本作ではこれまで散りばめられてきた謎があらかた回収されることもあり、読後の恍惚感はこれまでで一番でした。もはや芸術と言ってもいいほどに壮大なストーリーには満足感でいっぱいです。素晴らしい読書体験でした。
SFをベースにミステリ的な面白さを展開していくという手法は今回も変わりません。この知性をくすぐる感覚は病みつきになります。
個人的にすごいなと思うのは、これだけのスケールと諸要素からなるストーリーを、整合性を取りつつ破綻なくまとめ上げている点です。ここまで理詰めで長く楽しめる小説はほとんどないと思います。
このシリーズは完全に続きものになっています。一応これまでの振り返りはありますが、それは最低限のものであるため、物語を存分に楽しむのであればあくまで第一作目の『ファウンデーション』から順に読んでいくのがいいでしょう。

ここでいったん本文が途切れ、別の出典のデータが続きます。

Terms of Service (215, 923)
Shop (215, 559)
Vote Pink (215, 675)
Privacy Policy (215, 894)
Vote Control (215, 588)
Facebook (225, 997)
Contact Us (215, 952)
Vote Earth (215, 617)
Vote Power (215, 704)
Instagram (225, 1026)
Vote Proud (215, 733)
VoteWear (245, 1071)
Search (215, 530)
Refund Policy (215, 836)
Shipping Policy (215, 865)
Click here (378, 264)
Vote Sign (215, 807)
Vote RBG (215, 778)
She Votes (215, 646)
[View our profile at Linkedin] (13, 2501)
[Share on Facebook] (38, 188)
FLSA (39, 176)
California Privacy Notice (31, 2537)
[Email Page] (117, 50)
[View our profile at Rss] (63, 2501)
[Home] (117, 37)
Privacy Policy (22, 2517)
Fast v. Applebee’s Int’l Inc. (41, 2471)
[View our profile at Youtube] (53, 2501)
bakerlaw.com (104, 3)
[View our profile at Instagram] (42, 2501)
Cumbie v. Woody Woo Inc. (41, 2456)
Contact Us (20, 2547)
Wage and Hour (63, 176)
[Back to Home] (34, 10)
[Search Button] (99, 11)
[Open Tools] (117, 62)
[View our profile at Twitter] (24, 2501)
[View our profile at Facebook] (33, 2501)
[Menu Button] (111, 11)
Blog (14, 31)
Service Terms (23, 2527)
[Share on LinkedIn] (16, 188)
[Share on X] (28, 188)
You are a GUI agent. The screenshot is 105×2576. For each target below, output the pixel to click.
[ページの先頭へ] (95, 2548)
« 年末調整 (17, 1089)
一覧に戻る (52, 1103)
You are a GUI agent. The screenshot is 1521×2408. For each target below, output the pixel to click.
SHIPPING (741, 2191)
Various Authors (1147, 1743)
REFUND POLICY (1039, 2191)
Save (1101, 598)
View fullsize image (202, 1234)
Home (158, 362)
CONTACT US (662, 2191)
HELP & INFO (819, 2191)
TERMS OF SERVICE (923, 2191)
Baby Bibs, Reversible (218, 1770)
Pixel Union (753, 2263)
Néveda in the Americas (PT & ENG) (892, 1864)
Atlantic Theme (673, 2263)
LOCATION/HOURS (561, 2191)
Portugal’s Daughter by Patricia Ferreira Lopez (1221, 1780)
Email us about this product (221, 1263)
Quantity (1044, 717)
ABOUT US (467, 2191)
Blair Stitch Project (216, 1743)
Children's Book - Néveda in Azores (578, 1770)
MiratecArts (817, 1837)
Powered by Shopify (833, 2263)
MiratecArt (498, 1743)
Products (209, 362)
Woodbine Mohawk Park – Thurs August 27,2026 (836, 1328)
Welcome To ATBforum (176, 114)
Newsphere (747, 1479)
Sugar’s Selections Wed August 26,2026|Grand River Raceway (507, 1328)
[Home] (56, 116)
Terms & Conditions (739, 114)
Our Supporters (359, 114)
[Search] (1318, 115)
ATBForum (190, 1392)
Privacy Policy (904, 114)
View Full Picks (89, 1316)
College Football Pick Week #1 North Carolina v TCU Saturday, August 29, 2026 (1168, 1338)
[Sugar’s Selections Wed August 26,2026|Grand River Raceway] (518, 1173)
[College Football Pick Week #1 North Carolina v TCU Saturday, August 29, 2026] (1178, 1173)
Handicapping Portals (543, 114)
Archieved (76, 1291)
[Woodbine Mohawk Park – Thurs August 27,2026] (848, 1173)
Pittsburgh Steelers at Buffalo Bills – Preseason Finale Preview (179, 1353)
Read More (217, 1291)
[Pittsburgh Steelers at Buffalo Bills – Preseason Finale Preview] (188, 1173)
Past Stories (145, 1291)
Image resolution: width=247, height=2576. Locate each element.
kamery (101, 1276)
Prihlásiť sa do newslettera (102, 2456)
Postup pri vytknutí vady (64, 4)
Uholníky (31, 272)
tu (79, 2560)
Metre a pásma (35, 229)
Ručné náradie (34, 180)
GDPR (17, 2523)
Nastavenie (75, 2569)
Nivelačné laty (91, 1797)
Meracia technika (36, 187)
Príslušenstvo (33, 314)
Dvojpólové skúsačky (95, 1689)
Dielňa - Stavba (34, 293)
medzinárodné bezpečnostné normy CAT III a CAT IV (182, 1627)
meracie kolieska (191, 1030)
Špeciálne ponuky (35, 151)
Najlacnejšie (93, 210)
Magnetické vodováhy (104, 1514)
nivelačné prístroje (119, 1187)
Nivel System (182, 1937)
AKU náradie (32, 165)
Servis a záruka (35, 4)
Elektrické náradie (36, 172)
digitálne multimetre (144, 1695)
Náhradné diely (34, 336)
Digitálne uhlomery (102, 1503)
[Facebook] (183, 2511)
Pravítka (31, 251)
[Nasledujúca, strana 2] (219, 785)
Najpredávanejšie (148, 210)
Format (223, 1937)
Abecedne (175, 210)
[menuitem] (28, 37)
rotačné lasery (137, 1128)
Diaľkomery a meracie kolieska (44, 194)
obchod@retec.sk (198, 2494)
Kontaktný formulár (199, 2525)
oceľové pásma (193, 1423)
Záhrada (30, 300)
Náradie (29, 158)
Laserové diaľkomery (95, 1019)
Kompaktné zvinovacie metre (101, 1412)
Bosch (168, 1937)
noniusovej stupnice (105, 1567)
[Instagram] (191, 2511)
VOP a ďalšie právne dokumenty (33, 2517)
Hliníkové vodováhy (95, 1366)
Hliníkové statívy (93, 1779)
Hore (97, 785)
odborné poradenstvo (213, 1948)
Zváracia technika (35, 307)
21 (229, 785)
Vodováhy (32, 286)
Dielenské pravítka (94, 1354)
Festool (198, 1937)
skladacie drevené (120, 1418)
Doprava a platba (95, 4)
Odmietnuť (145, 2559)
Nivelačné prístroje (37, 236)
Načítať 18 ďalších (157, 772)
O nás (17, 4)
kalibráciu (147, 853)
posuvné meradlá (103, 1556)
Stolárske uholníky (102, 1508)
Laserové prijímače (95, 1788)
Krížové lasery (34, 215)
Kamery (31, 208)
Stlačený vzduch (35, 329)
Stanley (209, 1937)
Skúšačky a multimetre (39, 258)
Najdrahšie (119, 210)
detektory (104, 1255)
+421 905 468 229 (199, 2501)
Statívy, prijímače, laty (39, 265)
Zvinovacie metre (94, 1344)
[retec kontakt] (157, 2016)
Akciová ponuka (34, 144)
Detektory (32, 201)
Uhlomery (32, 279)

『第二ファウンデーション』は「ミュールによる探索」と「ファウンデーションによる探索」という二章からなります。ただし、読んでみると分かるのですが、単行本の区切りには実はあまり意味がありません。
というのも、(本書の解説によれば)ファウンデーションシリーズはもともとそれぞれの章が中編として雑誌に掲載されたものだからです。
実際には、次のような区切りがストーリーを整理する上で適切かと思います。
- 『ファウンデーション』の五章全て+『ファウンデーション対帝国』の第一章「将軍」
- 『ファウンデーション対帝国』の第二章「ザ・ミュール」+『第二ファウンデーション』の第一章「ミュールによる探索」
- 『第二ファウンデーション』の第二章「ファウンデーションによる探索」
ストーリーはまず、第一ファウンデーションが外縁星区の諸勢力や衰退中の帝国に対処するまでを一区切りと見るのがいいと思います。
そして次に、ミュールという全く新しい脅威がストーリー上に登場する、巻をまたいだ二章分がひとまとまり。
最後に、これまでずっと謎のままだった第二ファウンデーションの実態に迫る最後の一章が最後の締めくくりになります。
これら全てをちょうどいい単行本にまとめ上げると、今のような区切りの3冊にならざるを得なかったのでしょう。
1953年に発表された『第二ファウンデーション』を持ってシリーズは一応完結という形を取ります。
しかしその後30年も経って、第四作目にあたる『ファウンデーションの彼方へ』が発表されました。ここからさらに第七作目まで続いていきます。
この記事を書いている2021年時点では、第四作目以降はしばらく新訳が出ておらず中古でしか手に入らない状態です。
四作目以降も面白い作品なので、ぜひどこかの出版社で新訳を出していただいて、手に取りやすい状態になればいいなと思います。